11) Sitting and Work Place Ergonomic
Sitting kills (source). There are a lot of new studies that prove that sitting for a prolonged period of time every day shortens your life span. And this can also affect certain types of welders. Most welding jobs require a calm hand and fixed body positioning while laying the weld. However, when welding on a welding table, especially smaller and repetitive parts, the concentrated and focused work in a small work range leads to sedentary behavior.
If this type of welding is something you do, try to stand up after every couple of parts or welds. Use the time to grind or prep something.
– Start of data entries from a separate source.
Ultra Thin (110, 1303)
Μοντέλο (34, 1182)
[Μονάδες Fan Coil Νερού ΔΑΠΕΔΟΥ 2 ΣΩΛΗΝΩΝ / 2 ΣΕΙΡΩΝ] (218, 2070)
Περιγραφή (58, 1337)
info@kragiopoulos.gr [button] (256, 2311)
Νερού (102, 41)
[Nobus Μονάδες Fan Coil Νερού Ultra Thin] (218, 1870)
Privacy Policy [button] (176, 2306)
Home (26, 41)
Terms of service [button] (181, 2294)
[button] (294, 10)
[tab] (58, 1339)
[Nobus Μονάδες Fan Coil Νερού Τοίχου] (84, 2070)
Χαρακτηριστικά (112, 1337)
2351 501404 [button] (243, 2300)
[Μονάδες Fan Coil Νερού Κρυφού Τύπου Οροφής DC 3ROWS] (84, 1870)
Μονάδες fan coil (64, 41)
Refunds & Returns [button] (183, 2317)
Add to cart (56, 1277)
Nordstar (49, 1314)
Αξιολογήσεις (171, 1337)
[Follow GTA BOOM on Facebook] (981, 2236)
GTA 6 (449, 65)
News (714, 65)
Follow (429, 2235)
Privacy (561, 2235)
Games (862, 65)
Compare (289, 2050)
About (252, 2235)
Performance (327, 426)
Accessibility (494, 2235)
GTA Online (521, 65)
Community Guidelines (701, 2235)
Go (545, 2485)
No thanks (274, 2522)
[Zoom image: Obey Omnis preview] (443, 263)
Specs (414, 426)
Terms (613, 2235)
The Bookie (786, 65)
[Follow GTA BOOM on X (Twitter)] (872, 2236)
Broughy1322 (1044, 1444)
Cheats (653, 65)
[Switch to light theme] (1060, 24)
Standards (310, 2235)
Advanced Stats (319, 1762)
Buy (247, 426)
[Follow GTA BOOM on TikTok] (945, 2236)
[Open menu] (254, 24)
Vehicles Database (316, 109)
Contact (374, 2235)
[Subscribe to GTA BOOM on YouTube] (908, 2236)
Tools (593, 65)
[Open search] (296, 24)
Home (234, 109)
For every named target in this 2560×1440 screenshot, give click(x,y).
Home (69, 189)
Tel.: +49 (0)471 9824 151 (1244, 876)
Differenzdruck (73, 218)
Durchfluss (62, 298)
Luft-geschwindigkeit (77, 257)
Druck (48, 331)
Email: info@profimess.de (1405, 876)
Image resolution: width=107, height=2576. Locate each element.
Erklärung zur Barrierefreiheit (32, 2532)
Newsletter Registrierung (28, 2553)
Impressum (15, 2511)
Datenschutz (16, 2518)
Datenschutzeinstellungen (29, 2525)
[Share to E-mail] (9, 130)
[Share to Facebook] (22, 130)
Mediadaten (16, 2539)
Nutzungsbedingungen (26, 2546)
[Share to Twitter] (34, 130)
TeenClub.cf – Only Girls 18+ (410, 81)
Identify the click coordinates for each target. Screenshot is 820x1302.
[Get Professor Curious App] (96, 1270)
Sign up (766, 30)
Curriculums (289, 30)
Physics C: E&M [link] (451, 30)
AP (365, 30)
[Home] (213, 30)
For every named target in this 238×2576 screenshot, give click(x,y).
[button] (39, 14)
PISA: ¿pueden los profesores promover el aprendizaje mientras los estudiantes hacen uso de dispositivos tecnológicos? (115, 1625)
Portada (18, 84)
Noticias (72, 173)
Standing desks are no solution for a welding workshop, so be creative in integrating some posture changes into your daily life.
Granted, sitting might not be the most frightening or most prevalent reason for death by welding, however sitting. In contrast, welding is a big chunk of many industrial welding processes I worked with. Therefore it got an honorable mention on my list.
Disclaimer: This article is written for general information and the author is not liable for any safety decisions made based on this article.